Lc. 24, 46-53
Hoy celebramos la fiesta de la Ascensión del Señor, final de toda la etapa de la presencia de Jesucristo en nuestro mundo. Es el final de su vida en la tierra, y el comienzo de la actividad de los apóstoles. En esa circunstancia, antes de separarse Jesús les indica cuál ha de ser su tarea, para continuar la obra de salvación que El ha realizado: predicar la conversión y el perdón de los pecados, ser testigos ante el mundo entero de todo lo que ellos han visto y han vivido con Jesús, y finalmente esperar a que el Espíritu los revista de la fuerza de lo alto. A continuación se eleva al cielo, desaparece su presencia física, y empieza su presencia en la Iglesia: El mismo lo ha dicho: “Yo estoy con ustedes hasta el fin del mundo
La Ascensión es más que un “fenómeno”, no se trata fundamentalmente de un espectáculo de elevación por los aires. Esto no es lo fundamental de la Ascensión; lo fundamental es lo que nos dice el mismo texto del Evangelio: Jesús traspasa su misión, y los beneficios de la salvación, para que sean ahora los apóstoles y sus sucesores (toda la Iglesia) los que continúen esa misma misión y distribuyan esos tesoros de salvación que Jesucristo realizó durante su vida en la tierra. Esa misma misión de la que los mismos apóstoles han sido testigos.
Quizá podríamos imaginar al mismo Cristo en este momento de despedida, mientras sube al cielo, recordando y recapitulando todo lo que ha hecho durante su vida, en los distintos lugares: en Cafarnaún, en Nazaret, en Betania, en Jerusalén. Poco más de treinta años, enseñando a los hombres el amor de Dios, haciéndoles entender que Dios es Padre, que busca el bien de los hombres, que tiene una voluntad de salvarlos. Ha querido repetir hasta el cansancio, cuáles son los sentimientos íntimos de este Dios que ha amado al mundo hasta la locura. Y este hermoso anuncio del amor de Dios lo ha hecho transmitiendo palabras llenas de fuerza, con autoridad, palabras que llegaban al corazón de sus oyentes, que le miraban embelesados, sin cansarse nunca de oírle. Recordaba esas multitudes que le seguían, donde El depositaba esa hermosa semilla, que los corazones de los hombres (aun sin saberlo) deseaban recibir. Esos hombres se transformaban cuando se daban cuenta de que eran hijos queridos de un Padre bueno.

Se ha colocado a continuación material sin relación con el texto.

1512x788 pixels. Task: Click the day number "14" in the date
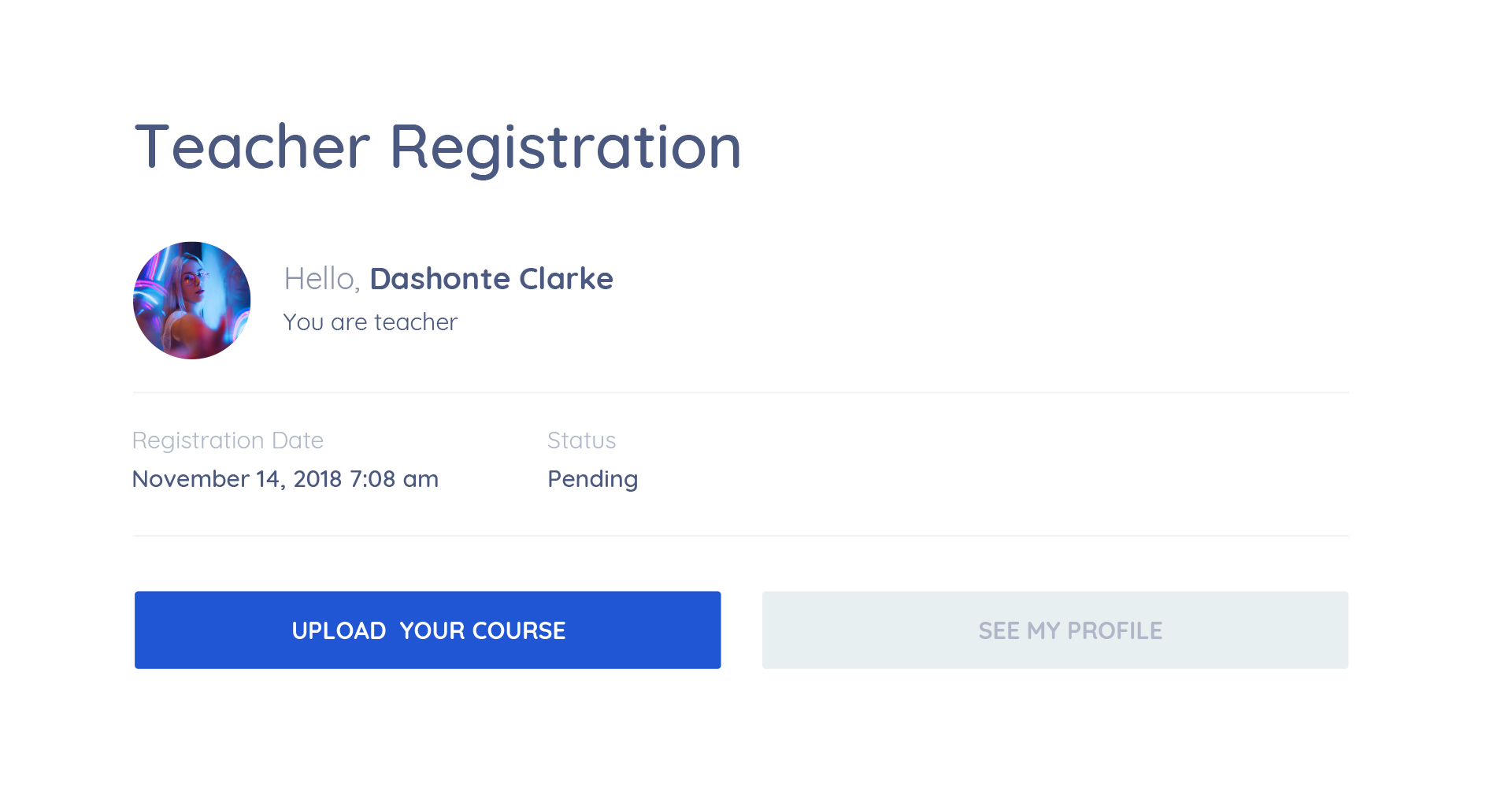click(269, 479)
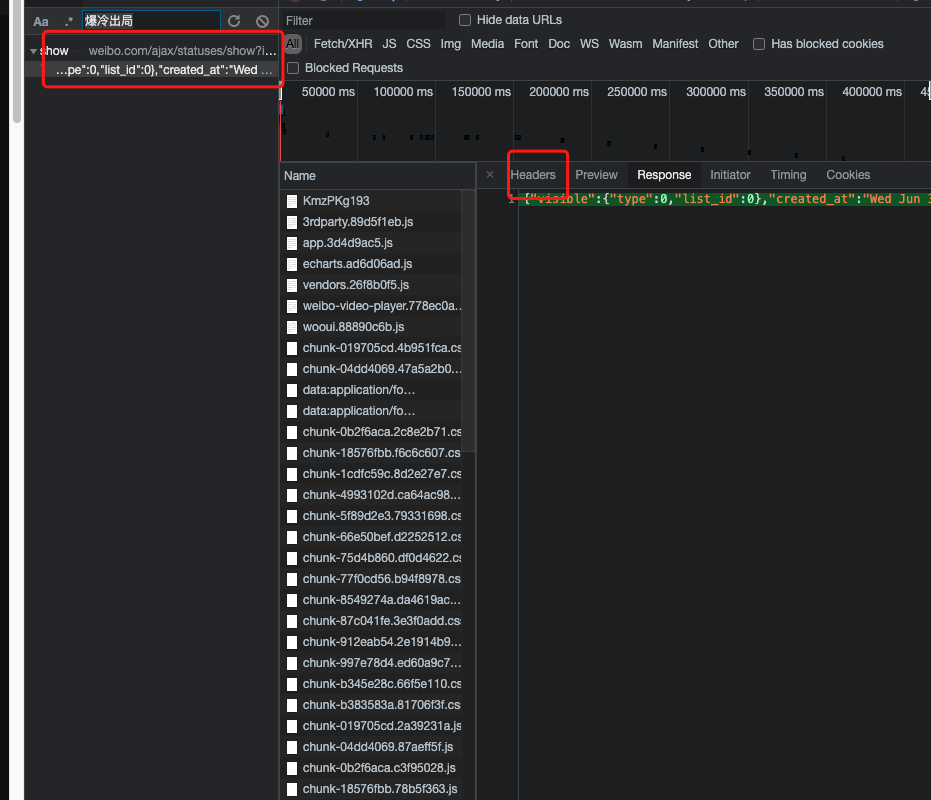Enable the regular expression search option
The width and height of the screenshot is (931, 800).
[x=69, y=21]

Recordaba, cómo se encontró con diversas personas que habían llegado al extremo de su oscuridad, cuando la enfermedad les hacían sentir miserables, apartados y excluidos de la tierra de los vivos (como los leprosos), cuando una pobre viuda había perdido a su único hijo; y tantas otras personas llenas de tinieblas y llenas de pecado. Y volvía a ver cómo con su acción cercana y curativa, empezaban a reverdecer, recuperaban la alegría de la vida. Era otra forma de transmitir a ellos y a los que eran testigos de esos prodigios de cariño, que Dios les ama, que Dios nos ama, y que quiere que todos se salven.
Cuántas cosas recordaba Jesús, al tener que dejar físicamente este mundo. Recordaba la admiración que sus oyentes sentían al oír sus parábolas, al recibir ese mensaje “nuevo” la “buena noticia”. Recordaba a aquellos amigos que le habían servido con tanta dedicación, a los pecadores que había purificado y liberado, recordaba a los pobres, para quienes siempre mostró su predilección, a los que El proclamó bienaventurados.
Y cómo no recordaría esos días trágicos de su muerte, en que quiso expresar que era nuestro querido amigo, pues nadie ama más que el que da la vida. Había cumplido a cabalidad la misión que el Padre le encomendó, y ahora la transmitía a esos hombres sencillos, en los que había depositado una fe esplendorosa, que lo habían dejado todo para seguirle, y le ponían sus propias vidas a su servicio. Confiaba en ellos, y les entregaba la gran misión de ir llevando la luz del Evangelio hasta los últimos rincones del mundo, y así poco a poco se fue elevando de este mundo para regresar a su Padre, de donde había salido cuando vino a este mundo para ser un hombre entre los hombres.